What happened next? “I blacked out for 10 or 12 minutes. I spent about a couple of minutes at Asiri. The doctor gave me some pills after a small operation. My father, also a doctor, asked me to choose between staying there and going back. It was risky, with my mother imploring me to stay behind, but I wanted to return. I knew what I was trying to do. That emboldened me more, though it was probably the most dangerous thing a diver could attempt in my situation. In any case, I prevailed, not only because I completed that pike dive, but also because I won the tournament. Had I not gone back, I would have let my fears take over me.

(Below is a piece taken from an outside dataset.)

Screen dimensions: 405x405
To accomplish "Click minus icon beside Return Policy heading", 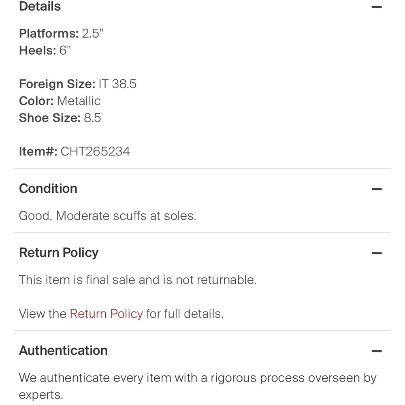I will (376, 254).
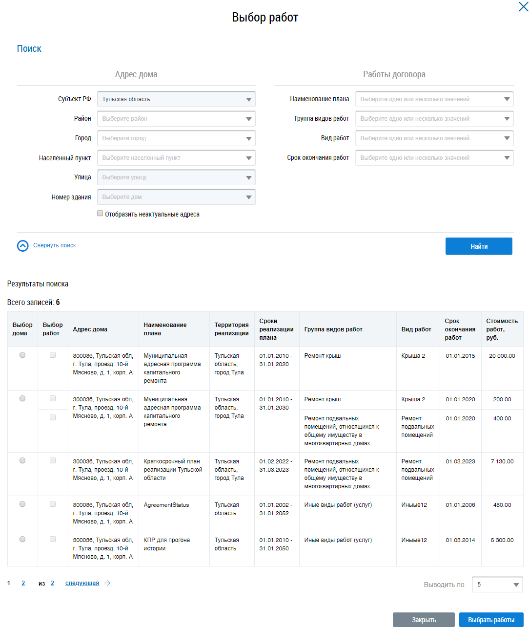
Task: Click the Срок окончания работ dropdown arrow
Action: [x=507, y=158]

That would have been enough to discourage me from diving ever again.”

That incident had no doubt been a kind of culmination to all those years of trial and triumph before. Sahan’s achievements, incidentally, merit mention here. Having joined the school squad in Grade Three, he won his first medal in 2006 with five dives at that year’s Interschool Championship. From then on, naturally, the list gets bigger: as a nine-time Interschool Champion, a three-time National Diving Champion (2013, 2014, and 2015), and a one-time Junior National Champion (2010).

Internationally too he has won, having represented the country at the 7th AASF in Jakarta, Indonesia (2011) and the 18th Asian Swimming Championships in Dubai (2012), as well as having captained the national team at the 8th AASF in Bangkok, Thailand (2015). His most recent triumph was at the first ever South Asian Aquatic Championship (SAAC), organised last year by Sri Lanka, where he came third and clinched the Bronze Medal.

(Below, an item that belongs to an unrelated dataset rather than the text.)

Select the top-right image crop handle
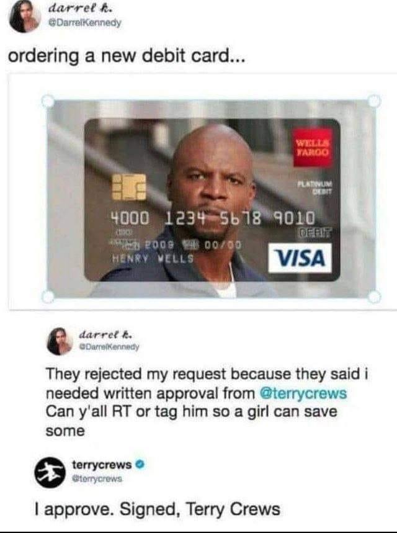The height and width of the screenshot is (533, 397). tap(374, 101)
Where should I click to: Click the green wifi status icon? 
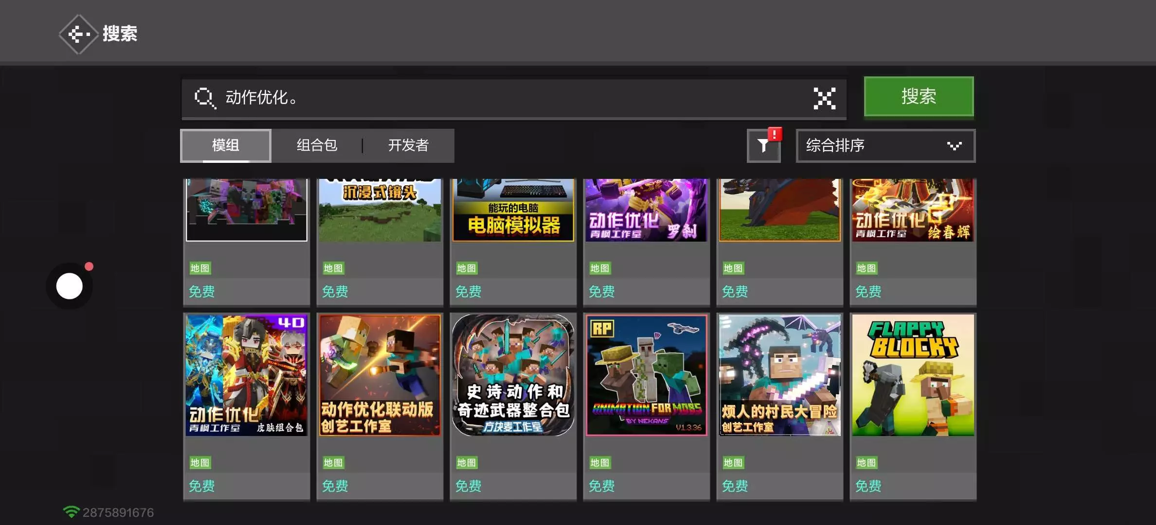click(x=71, y=512)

All these speak for themselves, yes. But they hardly go by way of summing up the boy behind those triumphs. So I ask him those other questions that delve into his life as a diver and how they’ve shaped his life in other fields. I begin with that forever clichéd question: “What has diving taught you?” Without any hesitation Sahan replies, “The need to face your fears, to build up confidence, courage, and perfection.”

I then ask him about his coaches, and he lists them out: “Mahinda Liyanage, Esiri Kankanige, and Chanaka Wickramasinghe. All three are from my school, Royal College, and all of them have triumphed in their field. They have helped me in different ways: Mahinda sir taught me the fundamentals, Esiri helped me execute hard dives, and Chanaka sir has been a mentor to me at school and as my national coach. That’s needed in this game, because when you are await the countdown, you need the confidence of your coach to push yourself and achieve that final, perfect takeoff and landing. In that respect, I believe I have been fortunate.”

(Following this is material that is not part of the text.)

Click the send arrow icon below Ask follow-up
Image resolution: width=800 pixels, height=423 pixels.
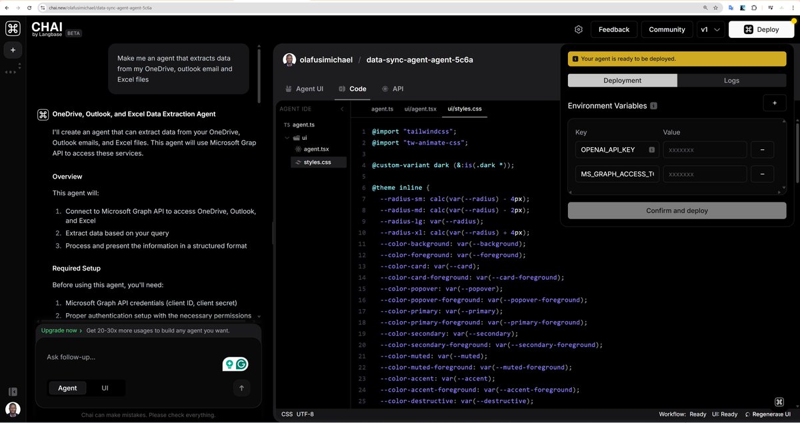[241, 388]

Sahan has led other lives. He was the Secretary of his school’s Green Circle and was a member of the Entrepreneurs Society (he did Commerce for his A Levels last year), and is now the Senior Deputy Head Prefect. His also clinched the prestigious Royal Crown in 2015, becoming the first ever Royalist to win it for two sports (diving and gymnastics) in the same year. “I can’t really predict my future, but I hope to represent my country at the Commonwealth Games and the Asian Games. I aim to give my best. Always.”

That little boy who performed cartwheels has grown up, in one sense. In another sense, though, he has not. Just as well, I should suppose: we all owe our childhoods for what we become, and take to, when we mature. Sahan has clearly grown up. But that process of growing up, of indulging in those two activities which have shaped him significantly, wouldn’t have been possible without those cartwheels he did, in another time, in another world. I’m sure he knows this. And I’m sure we all do.